Zona de silencio: un ensayo sobre el miedo

Veinte bombillas, veinte carteles, alambre de púas y un cuerpo desnudo. Es todo el despliegue técnico con el que cuenta Zona de silencio, la más reciente producción de Nelda Castillo en su espacio El Ciervo Encantado

No hay música ni telón, no hay diálogos, no hay nada más que un gesto performático, predecible desde su arranque, que se perpetúa durante hora y media: un mismo gesto que, como un mantra que nos decimos en silencio, nos revela la foto mal tirada que somos como sociedad.

Mariela Brito sale de entre nosotros (ese público expectante que siempre espera que pase algo) y, con una espantosa naturalidad, se adentra en un bosque de espinas de hierro, en una descarnada búsqueda de algunos de los tantos gritos escondidos bajo tierra. 

La trama discurre con total normalidad, como si estar en jaque por un peligro que nos circunda fuese una constante más en lo cotidiano, en la vida, algo con lo que debemos acostumbrarnos a convivir.

Zona de silencio es como ese cadáver exquisito de ademanes, ese concierto de peculiaridades donde el azar no tiene lugar. Cuando de El Ciervo Encantado se trata, la premeditación es como una obsesión. El acto performático rebasa lo puramente estético para develar un soliloquio lleno de subterfugios donde se entabla una inevitable batalla de desgaste entre el espectador y la obra, una especie de juego donde el autocuestionamiento pasa por resignaciones, penas, extravíos, bostezos, atención, desatención, compasión, morbo, curiosidad, desinterés… 

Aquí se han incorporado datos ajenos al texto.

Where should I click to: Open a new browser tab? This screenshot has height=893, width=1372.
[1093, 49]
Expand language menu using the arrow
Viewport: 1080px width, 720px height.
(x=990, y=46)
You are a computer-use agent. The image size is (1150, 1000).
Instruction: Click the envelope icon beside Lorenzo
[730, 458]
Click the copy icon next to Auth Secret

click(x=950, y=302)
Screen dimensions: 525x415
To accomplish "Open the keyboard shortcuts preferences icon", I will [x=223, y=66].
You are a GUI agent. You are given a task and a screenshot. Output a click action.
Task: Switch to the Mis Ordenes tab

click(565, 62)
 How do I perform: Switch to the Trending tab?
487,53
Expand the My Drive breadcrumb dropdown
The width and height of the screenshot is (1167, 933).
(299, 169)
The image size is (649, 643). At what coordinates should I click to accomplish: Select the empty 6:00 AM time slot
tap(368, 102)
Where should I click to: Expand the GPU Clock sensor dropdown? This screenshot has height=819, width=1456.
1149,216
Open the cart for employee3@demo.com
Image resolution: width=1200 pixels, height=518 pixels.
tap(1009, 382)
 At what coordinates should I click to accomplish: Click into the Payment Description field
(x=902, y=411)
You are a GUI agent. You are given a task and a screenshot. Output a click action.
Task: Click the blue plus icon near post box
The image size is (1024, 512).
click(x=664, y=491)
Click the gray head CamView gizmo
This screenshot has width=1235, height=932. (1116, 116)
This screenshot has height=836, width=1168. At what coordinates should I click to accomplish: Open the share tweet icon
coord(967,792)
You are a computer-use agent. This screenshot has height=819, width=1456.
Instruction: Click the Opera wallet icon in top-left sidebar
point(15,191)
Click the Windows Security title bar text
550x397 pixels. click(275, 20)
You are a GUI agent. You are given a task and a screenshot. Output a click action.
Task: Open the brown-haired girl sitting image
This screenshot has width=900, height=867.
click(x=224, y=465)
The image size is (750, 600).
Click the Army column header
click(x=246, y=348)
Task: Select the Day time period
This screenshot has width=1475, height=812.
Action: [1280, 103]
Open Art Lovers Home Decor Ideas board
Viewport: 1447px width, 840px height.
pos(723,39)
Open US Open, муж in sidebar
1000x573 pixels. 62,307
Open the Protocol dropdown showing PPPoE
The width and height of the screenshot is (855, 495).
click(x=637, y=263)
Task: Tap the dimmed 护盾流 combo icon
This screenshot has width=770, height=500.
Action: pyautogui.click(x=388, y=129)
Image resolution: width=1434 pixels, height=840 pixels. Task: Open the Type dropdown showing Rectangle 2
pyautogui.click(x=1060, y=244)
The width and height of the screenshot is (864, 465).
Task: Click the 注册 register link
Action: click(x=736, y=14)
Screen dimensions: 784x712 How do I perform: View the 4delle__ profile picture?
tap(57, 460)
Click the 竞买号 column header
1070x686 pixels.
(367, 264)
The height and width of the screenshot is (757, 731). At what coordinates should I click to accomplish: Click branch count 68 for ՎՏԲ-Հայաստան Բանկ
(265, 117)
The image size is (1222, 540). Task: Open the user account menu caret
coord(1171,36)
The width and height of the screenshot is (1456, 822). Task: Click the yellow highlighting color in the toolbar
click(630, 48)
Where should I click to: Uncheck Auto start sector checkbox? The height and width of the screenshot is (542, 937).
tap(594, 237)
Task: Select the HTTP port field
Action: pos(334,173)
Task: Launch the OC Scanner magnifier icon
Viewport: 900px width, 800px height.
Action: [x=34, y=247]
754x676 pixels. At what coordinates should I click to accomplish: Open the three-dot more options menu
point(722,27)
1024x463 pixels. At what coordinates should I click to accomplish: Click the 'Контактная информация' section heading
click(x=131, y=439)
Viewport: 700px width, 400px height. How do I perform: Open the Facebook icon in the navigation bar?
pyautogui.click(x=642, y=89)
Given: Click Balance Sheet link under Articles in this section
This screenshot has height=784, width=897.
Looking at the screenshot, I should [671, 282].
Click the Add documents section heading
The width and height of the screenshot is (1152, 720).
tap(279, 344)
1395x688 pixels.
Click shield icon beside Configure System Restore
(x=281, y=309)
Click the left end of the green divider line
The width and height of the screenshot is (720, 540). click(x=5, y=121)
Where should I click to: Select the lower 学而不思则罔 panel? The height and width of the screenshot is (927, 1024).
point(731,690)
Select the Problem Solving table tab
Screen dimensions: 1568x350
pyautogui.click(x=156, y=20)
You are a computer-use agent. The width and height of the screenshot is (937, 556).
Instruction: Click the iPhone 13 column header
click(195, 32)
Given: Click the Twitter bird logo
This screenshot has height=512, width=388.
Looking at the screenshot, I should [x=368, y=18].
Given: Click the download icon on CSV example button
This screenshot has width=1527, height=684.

Lo queramos o no, es un juego donde todos estamos inmiscuidos. La pequeña salita donde sucede la puesta es una suerte de microcosmos de nuestro devenir. Un giño a lo grotesco que somos, a la rotunda desidia en la que vivimos.

Las obras de El Ciervo Encantado tienen siempre el dejo de un sabor amargo, de una rencilla interpersonal con el abandono de nuestras responsabilidades en cuanto ciudadanos. En este caso no es distinto. Mientras transcurre el performance hay una serie de interrogantes graves que no logran ser evadidas por mucho que se quiera: 

¿Debo quedarme mirando al otro mientras sufre por mí, por mis mismas aspiraciones? ¿Puedo dejar de mirarlo? ¿Puedo ser apolítico? 

No, la respuesta es no. Pero aun a sabiendas, permanecemos en silencio, durante mucho tiempo. Son décadas de lo mismo. 

Por eso es que el elemento cardinal de la puesta en escena no es Mariela Brito, ni Nelda Castillo, ni los alambres de púas o las bombillas, sino nosotros… Nosotros y el enorme e incómodo silencio que hemos diseñado para disfrazar nuestros miedos. 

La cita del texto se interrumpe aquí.